## Task prompt
Count how many lines of the records below contain the string "center", treating uppercase and lowercase as different, and reply with only that number.

START Working data

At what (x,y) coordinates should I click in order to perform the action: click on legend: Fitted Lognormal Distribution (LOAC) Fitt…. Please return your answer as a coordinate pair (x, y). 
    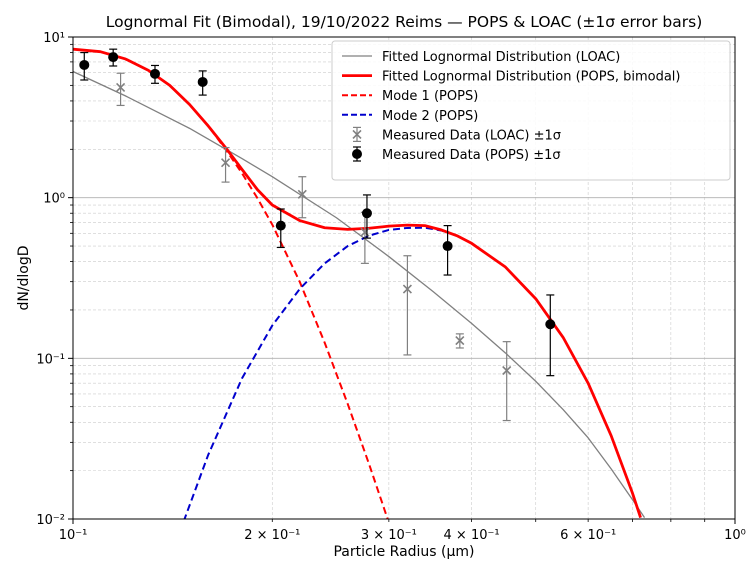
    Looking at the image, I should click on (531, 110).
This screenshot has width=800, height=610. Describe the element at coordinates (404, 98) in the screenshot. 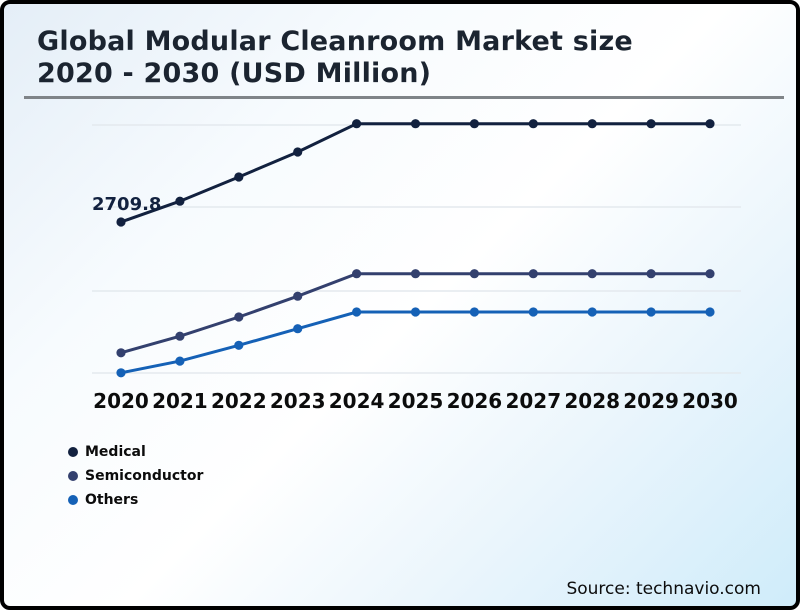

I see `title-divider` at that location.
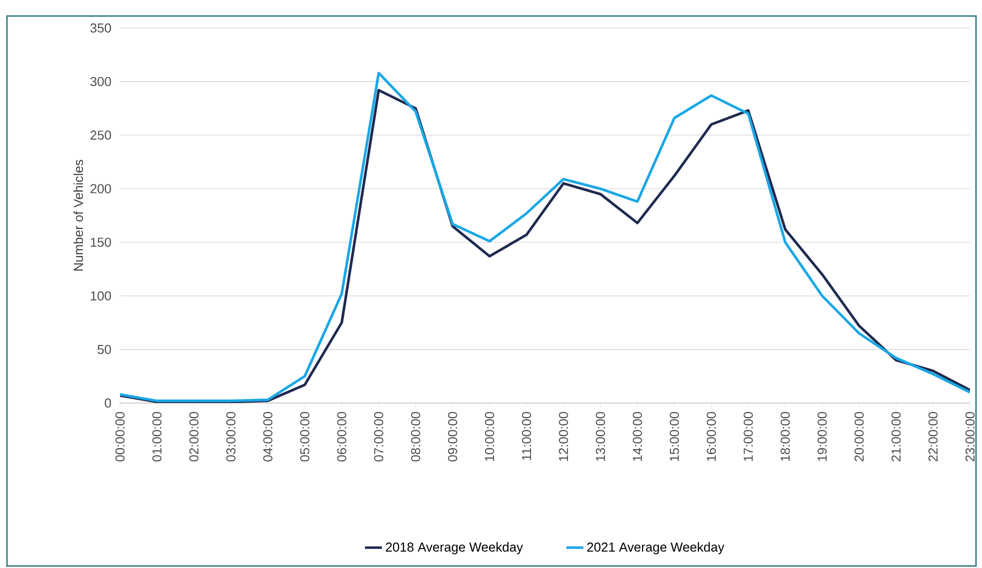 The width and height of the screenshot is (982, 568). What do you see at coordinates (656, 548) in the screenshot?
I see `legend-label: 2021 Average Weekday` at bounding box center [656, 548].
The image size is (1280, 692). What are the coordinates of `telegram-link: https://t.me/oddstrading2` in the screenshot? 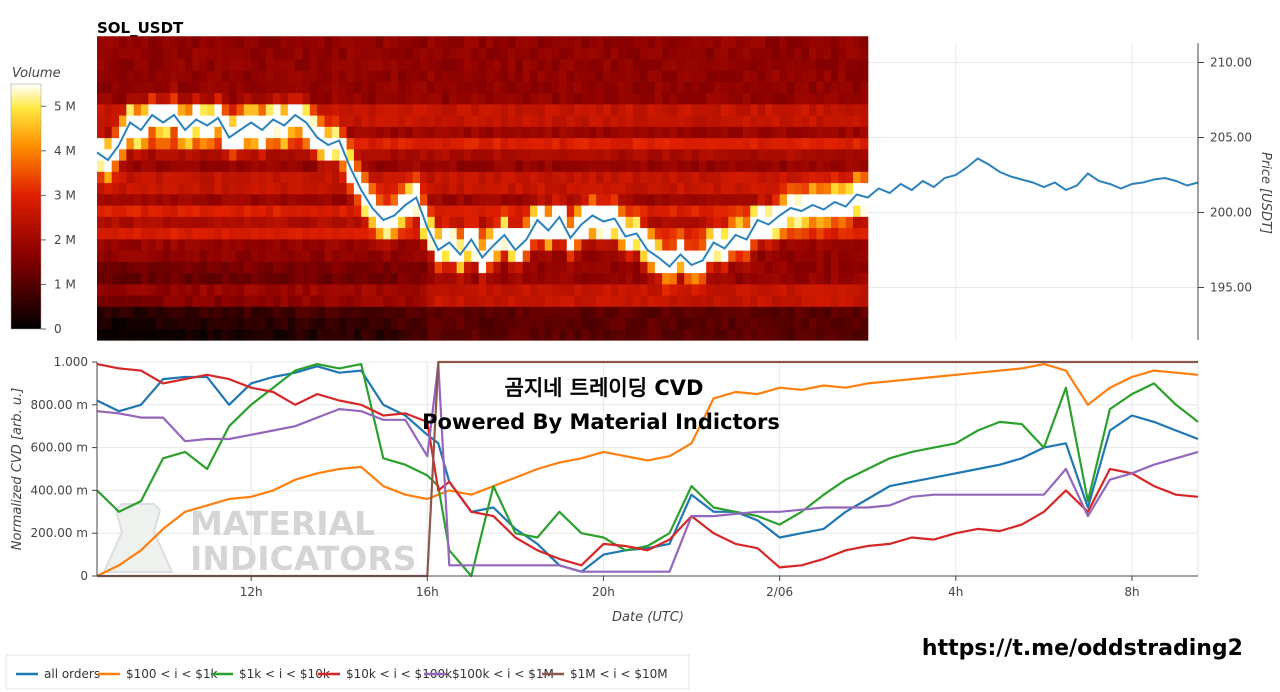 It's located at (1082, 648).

END Working data
START Working data

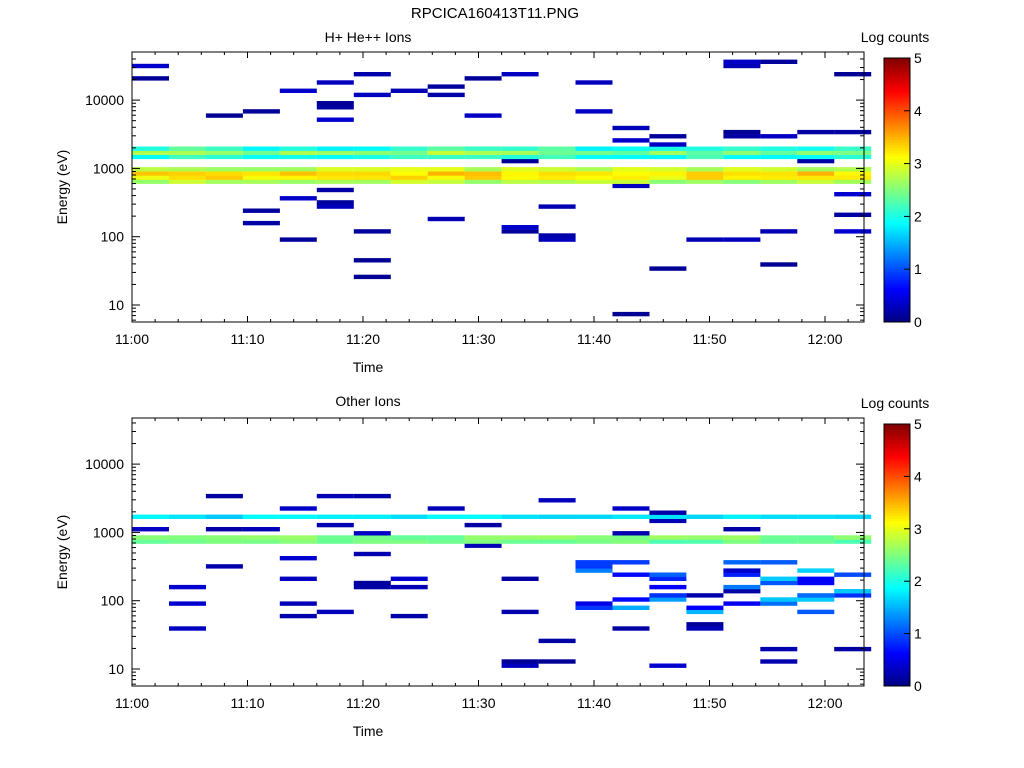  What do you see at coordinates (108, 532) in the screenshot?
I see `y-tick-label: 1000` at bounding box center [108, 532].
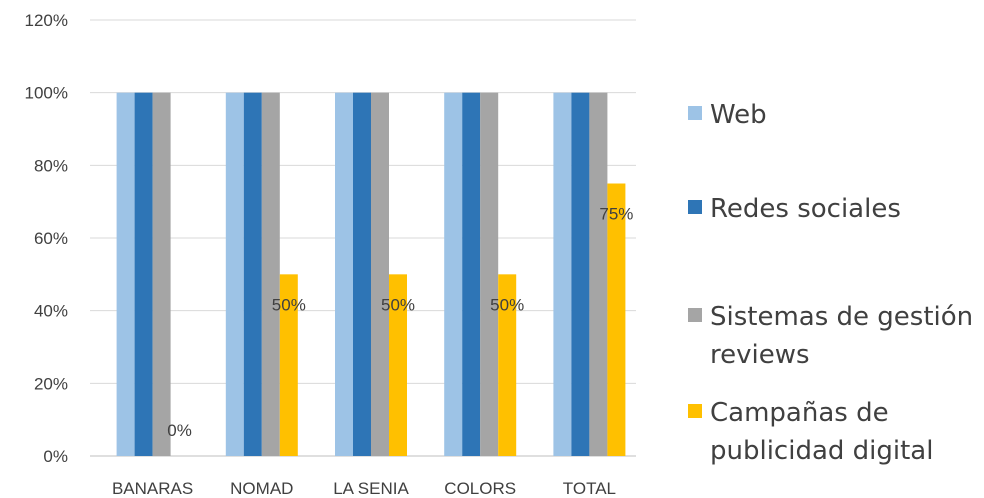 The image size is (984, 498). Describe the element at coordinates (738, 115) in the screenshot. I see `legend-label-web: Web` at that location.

END Working data

## Solved problem
2